--- Page excerpt Enclosed Below ---

On my way to work the other day I was driving along, minding my own when I could see in my rearview mirror, a car anxious to be ahead of everyone else. He was weaving in and out of the lanes without regard to how fast he was going or how unsafe he was driving.

It got me to thinking not of driving but of relationships. How we weave in and out of people's lives without regard to the people we may be able to connect with while we're in that "lane." We get so caught up in what we want that we rarely give a thought that maybe we're there for the benefit of the other. Perhaps by passing them by we're missing an opportunity the Lord has for us.

I'm not suggesting we are supposed to have the same circle of people our whole lives, of course not.
We go through seasons of life weaving in and out of relationships. As single folk you have a set of friends then somehow that changes (intentionally or not) when we get married. There's the married without children and married with children. Mother's of Preschoolers (MOPS) and Mother's of school-aged children who are busy arranging play dates and running to and from sporting practices and games.

--- End of Enclosed Page excerpt ---
--- Collected material Enclosed Below ---

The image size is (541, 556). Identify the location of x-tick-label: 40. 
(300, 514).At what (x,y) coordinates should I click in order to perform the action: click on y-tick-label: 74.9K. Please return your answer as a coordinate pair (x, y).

--- End of Enclosed Collected material ---

▸ **Task prompt**
In the page excerpt about the weaving driver, what did the writer see the car in the rearview mirror doing?

▸ **Result for this task**
Weaving in and out of the lanes without regard to how fast it was going or how unsafe its driving was.